Because it's not a business model I would ever want to participate in. Same as if Ford told me that I have to use their airpumps to blow up my tyres and that they can set the price how they like.
That said:
- I haven't used inkjets / ink, personally or professionally, for nearly 20 years now. Why on earth would anyone?
- I haven't needed to upgrade my personal printer since 2000. It's a Samsung mono laser (parallel port!) and it just keeps going. (Alright, I need an Intel NetportExpress - with a 386SL chip inside! - to network it, and a driver that only CUPS has, but it works) The last consumable replaced was a paper feed roller that had worn down from a thick toothed gear-like roller to a tiny smooth pipe... I honestly didn't think it was the same part when it arrived and I needed to change it out. The toner, I just fill its refillable toner cartridge from whatever toner I have lying around.
- I haven't *needed* to print, at home, for over a decade. At work, my print account is the lowest of every user, despite being the IT manager. I only print for other people, not for me.

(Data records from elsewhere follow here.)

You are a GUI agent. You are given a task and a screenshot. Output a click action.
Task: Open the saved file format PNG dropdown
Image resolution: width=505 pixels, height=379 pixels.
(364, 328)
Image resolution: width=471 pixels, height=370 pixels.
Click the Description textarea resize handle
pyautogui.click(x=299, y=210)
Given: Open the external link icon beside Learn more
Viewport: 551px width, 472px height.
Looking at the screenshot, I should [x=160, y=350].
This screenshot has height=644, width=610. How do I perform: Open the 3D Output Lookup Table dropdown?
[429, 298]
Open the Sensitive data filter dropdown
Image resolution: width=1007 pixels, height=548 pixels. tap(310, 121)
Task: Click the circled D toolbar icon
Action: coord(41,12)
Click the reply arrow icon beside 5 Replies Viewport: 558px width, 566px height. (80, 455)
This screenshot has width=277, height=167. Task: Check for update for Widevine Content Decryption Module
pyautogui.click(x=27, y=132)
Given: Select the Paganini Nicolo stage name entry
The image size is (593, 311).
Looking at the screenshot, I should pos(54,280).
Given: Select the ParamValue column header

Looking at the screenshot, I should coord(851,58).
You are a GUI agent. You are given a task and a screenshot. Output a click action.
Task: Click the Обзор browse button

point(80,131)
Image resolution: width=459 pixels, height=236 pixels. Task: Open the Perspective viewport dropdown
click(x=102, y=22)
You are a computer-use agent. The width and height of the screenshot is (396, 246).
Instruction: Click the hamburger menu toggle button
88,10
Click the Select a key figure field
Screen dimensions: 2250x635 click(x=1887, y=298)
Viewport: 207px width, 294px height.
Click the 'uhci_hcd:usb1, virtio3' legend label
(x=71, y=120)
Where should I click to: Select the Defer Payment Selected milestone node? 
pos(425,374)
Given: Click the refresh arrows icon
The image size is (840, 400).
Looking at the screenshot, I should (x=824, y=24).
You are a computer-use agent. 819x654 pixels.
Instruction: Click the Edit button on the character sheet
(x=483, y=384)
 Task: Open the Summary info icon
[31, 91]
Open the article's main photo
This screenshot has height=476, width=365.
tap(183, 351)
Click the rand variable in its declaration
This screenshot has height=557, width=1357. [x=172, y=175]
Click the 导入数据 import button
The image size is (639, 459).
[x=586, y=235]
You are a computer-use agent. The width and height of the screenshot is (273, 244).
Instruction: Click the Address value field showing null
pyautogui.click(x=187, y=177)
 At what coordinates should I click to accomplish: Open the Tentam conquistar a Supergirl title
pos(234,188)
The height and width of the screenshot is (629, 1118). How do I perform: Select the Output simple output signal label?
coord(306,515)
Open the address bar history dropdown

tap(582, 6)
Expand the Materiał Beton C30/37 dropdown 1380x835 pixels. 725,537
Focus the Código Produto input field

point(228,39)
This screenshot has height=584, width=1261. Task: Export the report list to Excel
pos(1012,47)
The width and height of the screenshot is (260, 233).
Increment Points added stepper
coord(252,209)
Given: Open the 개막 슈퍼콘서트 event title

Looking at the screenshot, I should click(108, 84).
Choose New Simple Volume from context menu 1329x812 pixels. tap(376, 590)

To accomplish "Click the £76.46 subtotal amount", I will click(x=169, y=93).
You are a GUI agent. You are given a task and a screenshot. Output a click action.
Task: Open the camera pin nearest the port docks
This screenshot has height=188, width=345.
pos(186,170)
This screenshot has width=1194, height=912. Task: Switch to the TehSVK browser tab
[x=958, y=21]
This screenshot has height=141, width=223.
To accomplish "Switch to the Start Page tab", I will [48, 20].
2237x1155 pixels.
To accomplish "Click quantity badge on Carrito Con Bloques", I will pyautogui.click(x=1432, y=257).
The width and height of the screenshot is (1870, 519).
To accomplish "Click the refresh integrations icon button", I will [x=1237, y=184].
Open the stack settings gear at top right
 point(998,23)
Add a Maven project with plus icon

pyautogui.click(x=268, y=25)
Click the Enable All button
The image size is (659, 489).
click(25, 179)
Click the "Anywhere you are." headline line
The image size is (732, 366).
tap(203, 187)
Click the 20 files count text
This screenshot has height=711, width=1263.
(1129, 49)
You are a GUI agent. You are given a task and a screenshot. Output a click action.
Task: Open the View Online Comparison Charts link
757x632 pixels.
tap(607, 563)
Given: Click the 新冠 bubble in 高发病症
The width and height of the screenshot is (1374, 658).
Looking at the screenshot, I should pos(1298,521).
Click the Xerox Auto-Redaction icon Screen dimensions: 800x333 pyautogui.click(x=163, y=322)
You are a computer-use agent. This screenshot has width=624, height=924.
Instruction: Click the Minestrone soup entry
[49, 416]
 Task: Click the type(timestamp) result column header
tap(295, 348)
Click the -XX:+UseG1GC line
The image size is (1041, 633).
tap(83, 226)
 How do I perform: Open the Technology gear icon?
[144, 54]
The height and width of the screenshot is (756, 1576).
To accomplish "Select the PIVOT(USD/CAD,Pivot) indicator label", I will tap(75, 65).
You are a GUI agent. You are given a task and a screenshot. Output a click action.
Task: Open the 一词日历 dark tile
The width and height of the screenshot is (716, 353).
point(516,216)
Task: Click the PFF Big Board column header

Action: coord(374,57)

And much of this is because of printer manufacturer's business models, and a changing world. My books aren't paper anymore. My flight tickets aren't (flew with daughter with electronic tickets, faster, no problems, and we each had a backup of the other's tickets). Tax returns are online. My pension statements are online. My payslips are online. Every single one of my utilities are online. The stuff that's actually on paper now is the stuff that refuses to upgrade because they're luddites. The people who demand paper now are people who haven't got into the 20th century, let alone the 21st.
And if I do ever want some fancy photos printed? Next-day online service with proper dye-sub printers, or take them into a kiosk in a supermarket / Boots, and get them within minutes. Why on earth would I print them at home with stupendous ink costs on either cheap paper or very expensive photo paper, and risk them fading over time? In fact, the last set of photos that I wanted to keep were turned into 35mm slides and put into a Slidelight - which is basically a long, thin, white illuminated surface that you hang on your wall. They look incredible. And they all came from JPEGs.
Your business is dying already, and you think the way to keep it is to put a strangehold on the few naive customers you have left that were willing to part with stupendous money per page/photo?